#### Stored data

◆ ◆ ◆ ◆

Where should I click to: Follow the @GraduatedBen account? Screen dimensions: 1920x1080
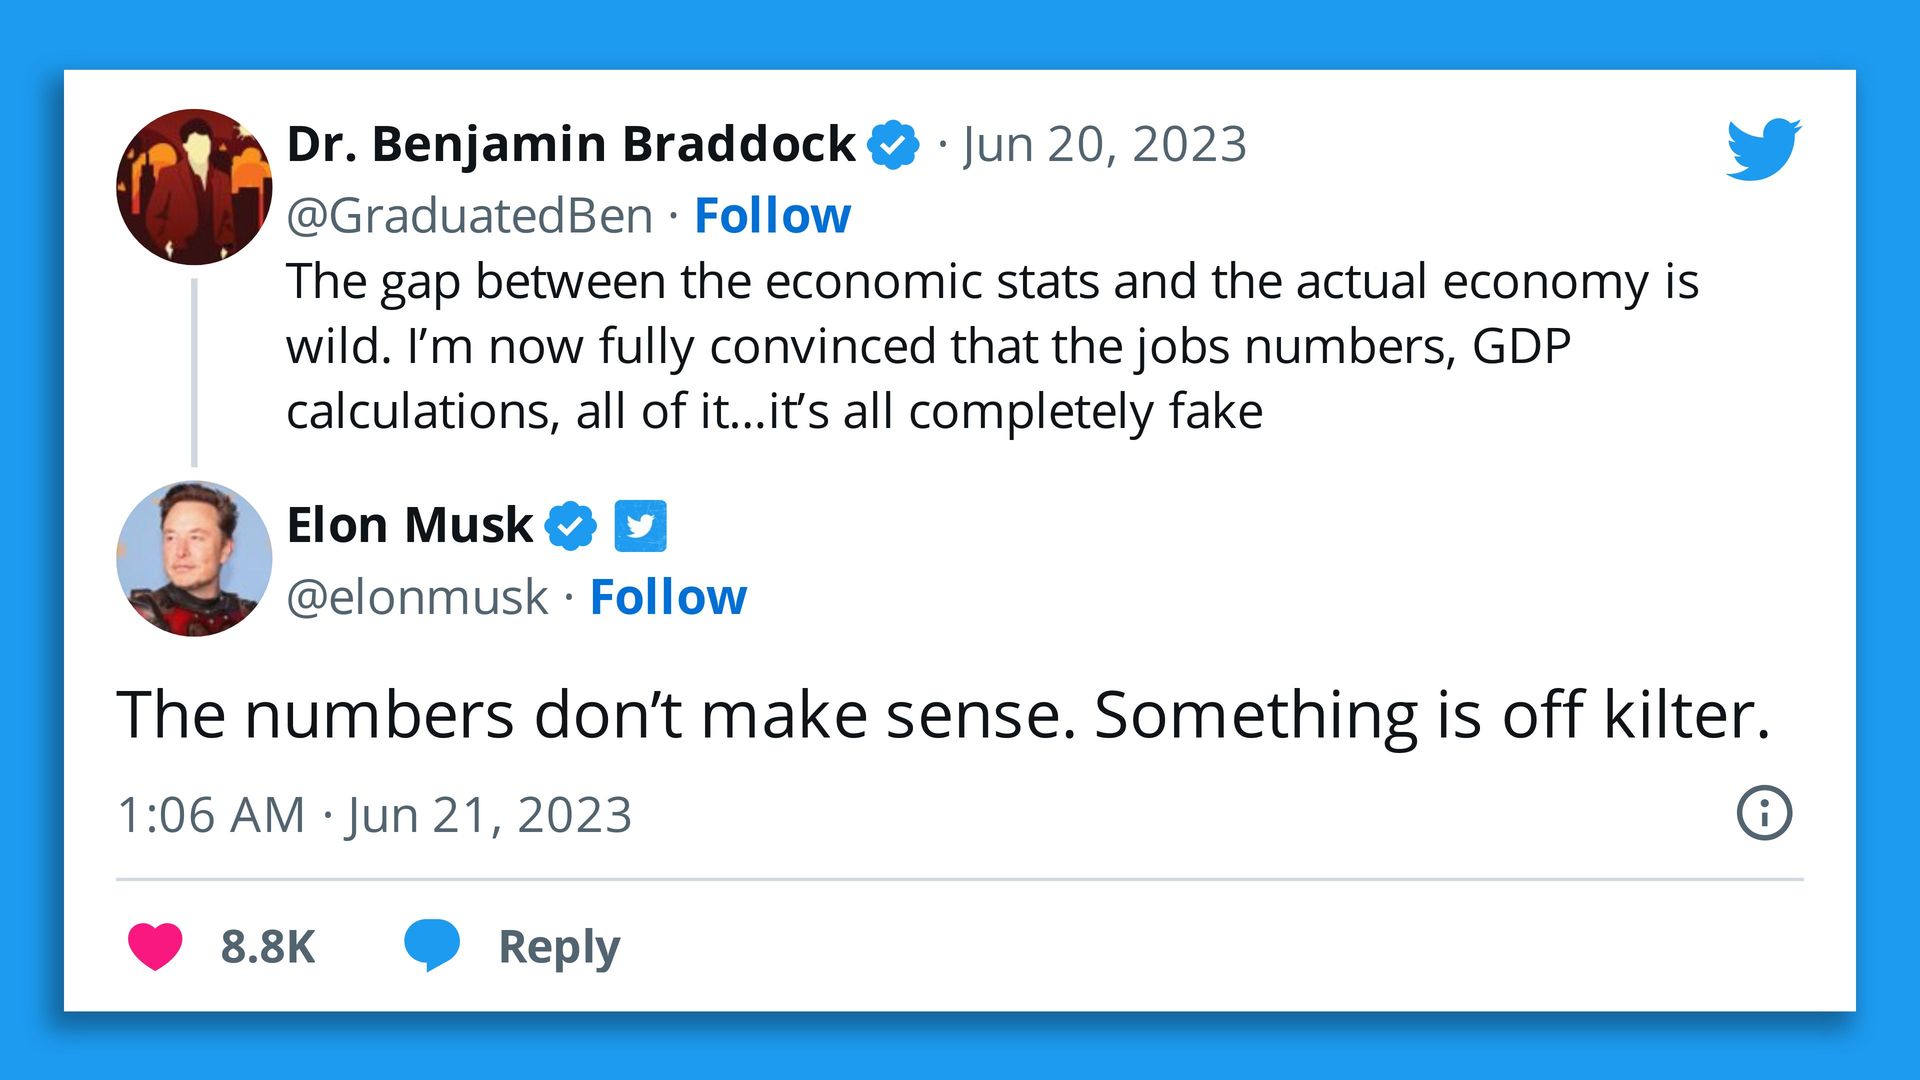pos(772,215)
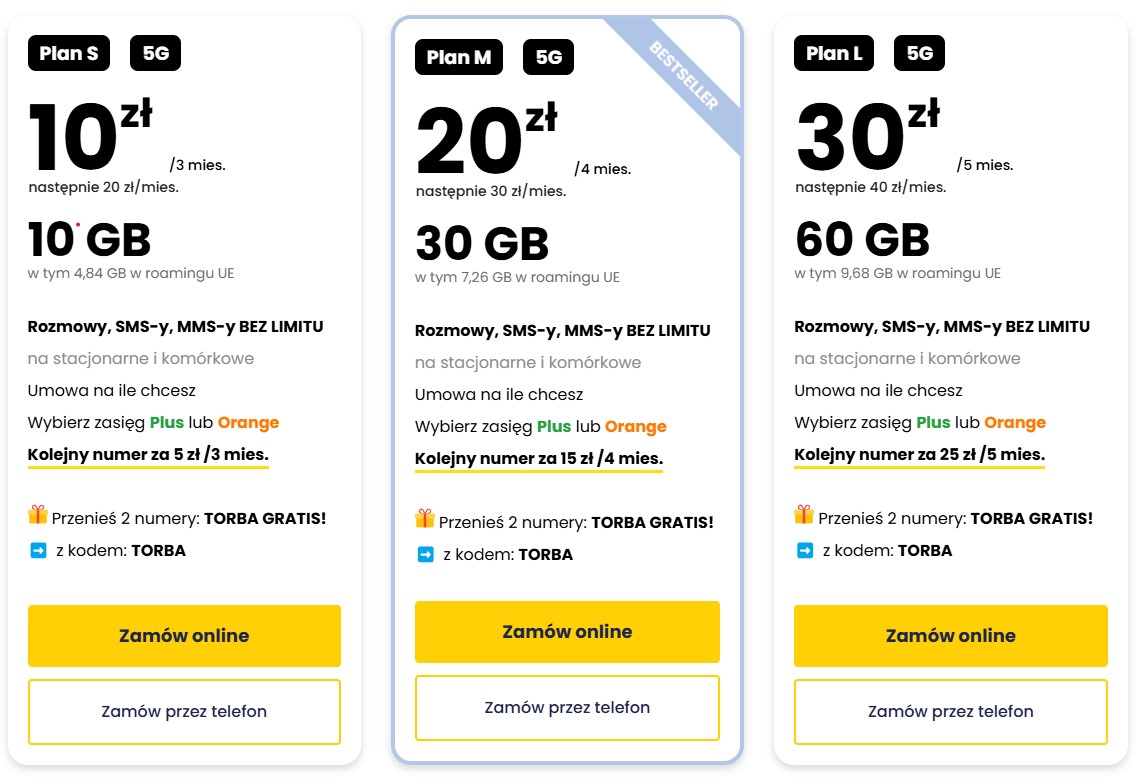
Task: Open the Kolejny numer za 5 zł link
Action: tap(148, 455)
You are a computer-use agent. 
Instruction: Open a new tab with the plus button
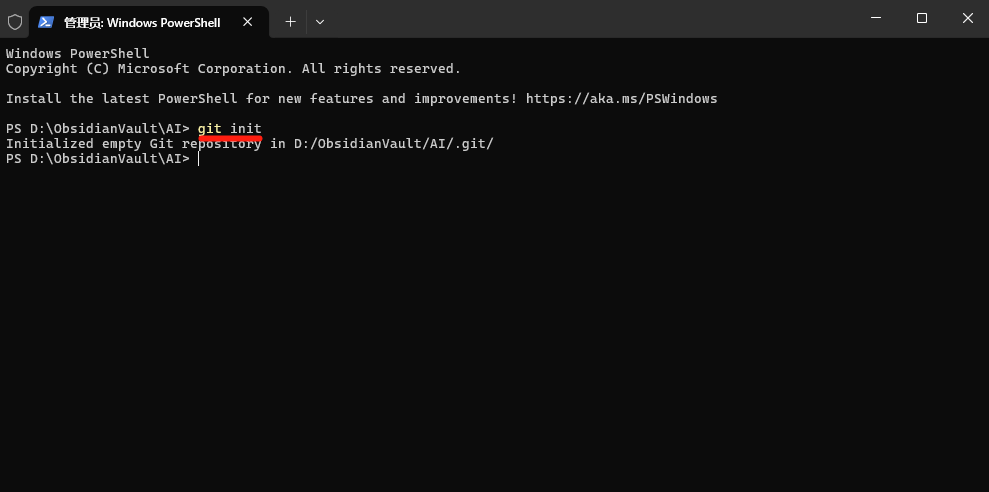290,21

◆ ◆ ◆ ◆

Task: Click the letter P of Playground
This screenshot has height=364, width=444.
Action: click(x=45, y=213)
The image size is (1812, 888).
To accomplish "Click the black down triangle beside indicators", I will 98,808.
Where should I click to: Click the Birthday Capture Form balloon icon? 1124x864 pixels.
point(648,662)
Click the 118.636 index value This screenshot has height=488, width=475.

◆ ◆ ◆ ◆

What you return must be the lines above that run from the line with "The image size is (1812, 888)." to the line with "Click the 118.636", inclusive, each copied exactly.

#### Exercise result
The image size is (1812, 888).
To accomplish "Click the black down triangle beside indicators", I will 98,808.
Where should I click to: Click the Birthday Capture Form balloon icon? 1124x864 pixels.
point(648,662)
Click the 118.636 index value This screenshot has height=488, width=475.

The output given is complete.